How many times have you identified a ranking loss or deindexation of entire sections of your site only to hear answers such as “I had no idea that…” to justify the implementation of site changes that are negative towards SEO, such as modify URLs without implementing 301 redirects, duplicate the site content internally, add a noindex in the meta robots or even block the site content crawling through the robots.txt? Unfortunately I have heard these more than I had wished.

Avoid surprises, never assume anything and keep a fluid and constant communication with the site developers, writers and decision makers. Perform SEO training and educational sessions and establish a validation procedure for all of the site changes before launching them.
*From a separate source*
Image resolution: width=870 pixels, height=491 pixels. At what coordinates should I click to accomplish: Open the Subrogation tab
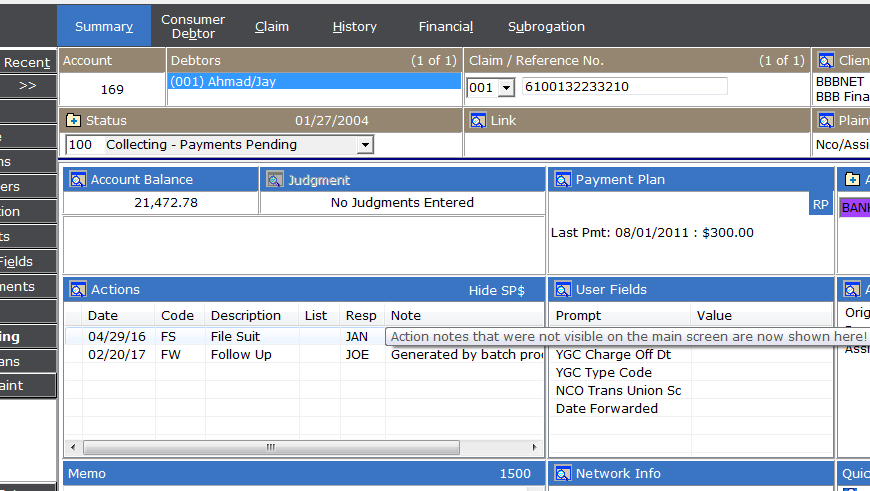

Tools like RedMine and Basecamp are very useful for effective task coordination and monitorization in a multidisciplinary team, like the one involved in a SEO process.

3. Research: Get to the core of the matter

SEO Sherlock Holmes: Research

“I never guess. It is a shocking habit — destructive to the logical faculty.” – Sherlock Holmes

Regardless of the information you receive from your clients or developers you should always verify it yourself and directly analyze it -whether for an initial SEO audit, to monitor ranking changes or to verify the implementation of your recommendations-.

You should be aware that the information you get can be contaminated or diverted because of lack of knowledge or third-party interests, so it is essential that you always validate and document yourself any change, creating an archive with all of the modifications and results obtained.

Use tools like Google Webmaster Tools, Screaming Frog or Gsitecrawler for the On-Page SEO status; OpenSiteExplorer and MajesticSEO for SEO Off-Page, Google Analytics for SEO traffic and Advanced Web Rankings to monitor rankings.

4. Infer: Analyze and find the cause of the problem

SEO Sherlock Holmes: Deduce

“On the contrary, Watson, you can see everything. You fail, however, to reason from what you see. You are too timid in drawing your inferences. ” – Sherlock Holmes

Sometimes it is harder to identify the cause of a rankings increase or a decrease of organic traffic for some keywords or landing pages not only because of deficiencies in the analysis process, the lack of records and a change control system but as a consequence of a disorganized implementation process, without a methodology for the execution and prioritization of activities.

Because of this, it is fundamental to follow an agile development methodology such as Scrum that will help us to manage the SEO process as a development project, especially important for complex or big SEO processes.

This will not only allow to better control the resources involved, but to easily identify the objectives and prioritize the changes to implement, to quickly advance with “sprints” or incremental iterations that will let us enjoy sooner of the implementations effects, plus to ensure the coordinated implementation of changes that will facilitate further analysis, perform inferences and identify the causes of changes, whether positive or negative at a indexation, rankings and SEO traffic level and to react if necessary.

5. Test: Try and execute

SEO Sherlock Holmes: Test

“You know my methods. Apply them.” – Sherlock Holmes

An SEO learns by implementing and it doesn’t worth much to be updated with the SEO industry news and read about the ranking factors if these are not tested by yourself. If you don’t test you will be always behind others that do it and make the most out of the possible ranking factors from the beginning.

Develop your own sites to perform SEO tests and verify how much each possible on-page and off-page factor affect. The goal is to identify the negative or possitive influence of the different elements and in case that the effect is positive, how feasible is to implement those changes in the sites you work with -depending on the possible risks, costs or associated resources, technical or business restrictions involved-.

In case you still have doubts, you can even develop pilot projects in specific, controlled markets where risks are lower to validate the changes during a specific time, previous to a massive launch that could be initially risky.

It is important that you test, advance quickly and be flexible executing, since the sector evolve fast.

Are you already applying the Sherlock style to your SEO Process? What are you waiting to start?